What to work on
From the line containing "Open the video more options menu" to the last line of the data, both included, transcribe each line exactly, leaving out pictures and adding nothing.

Data extract
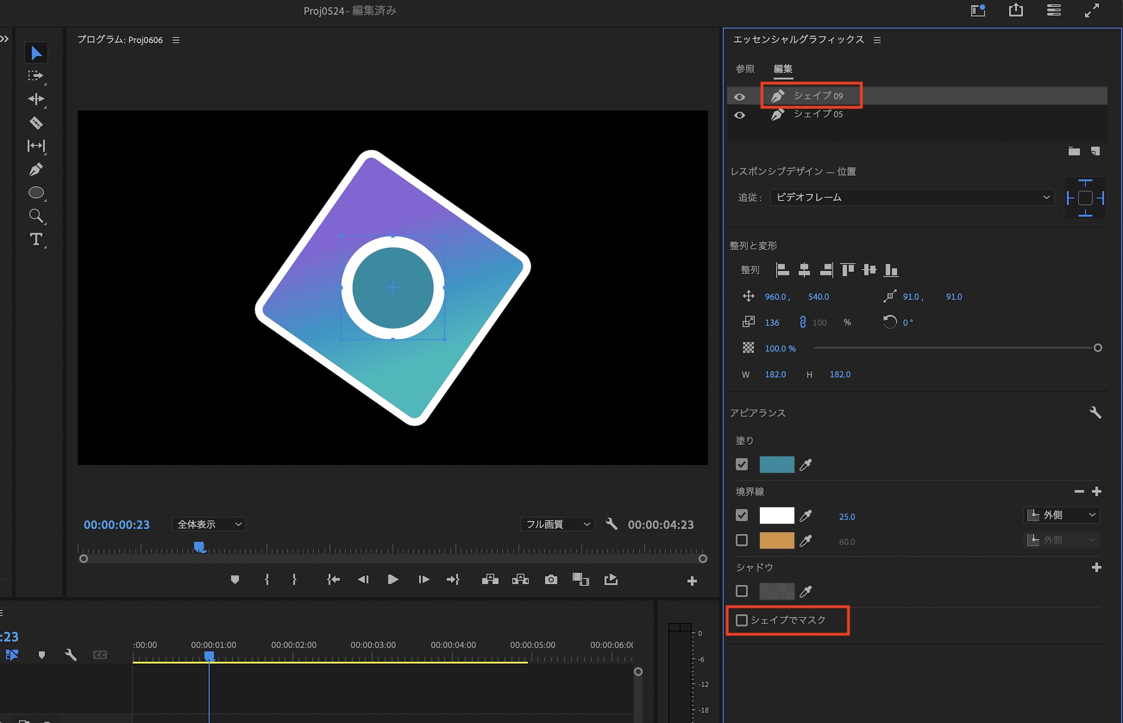Click the Export Frame camera icon
Screen dimensions: 1123x723
pos(551,580)
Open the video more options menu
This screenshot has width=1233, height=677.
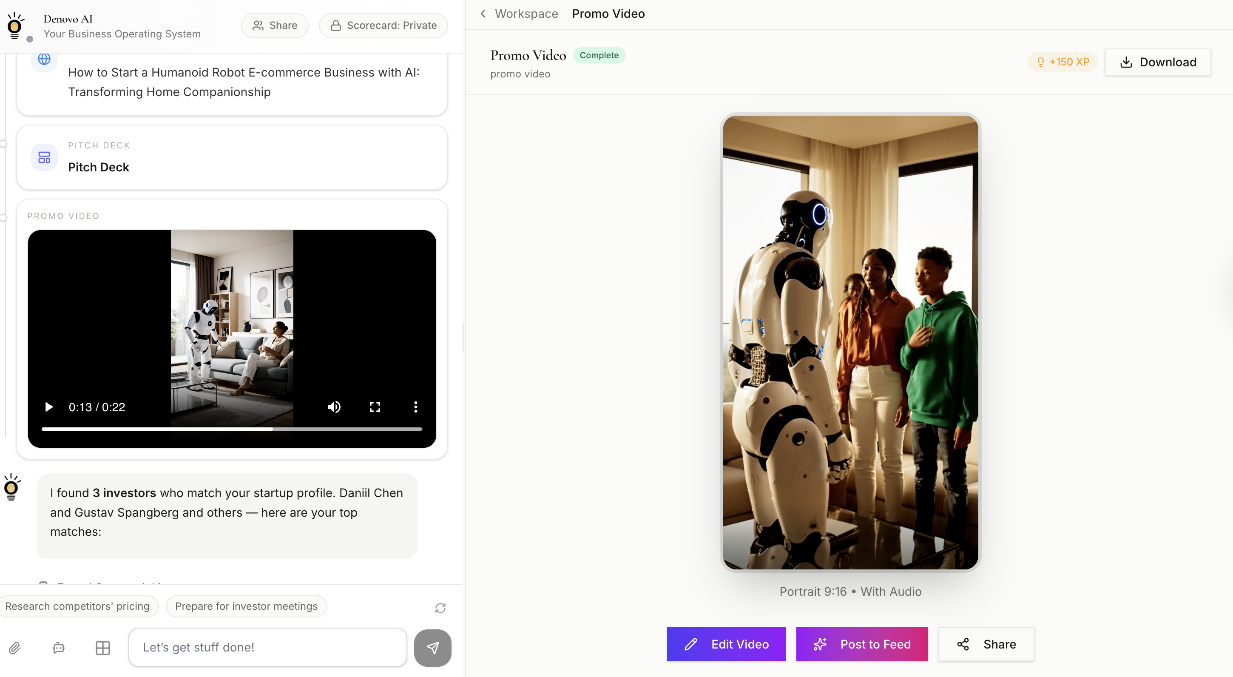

The completed task
Open the video more options menu
This screenshot has width=1233, height=677.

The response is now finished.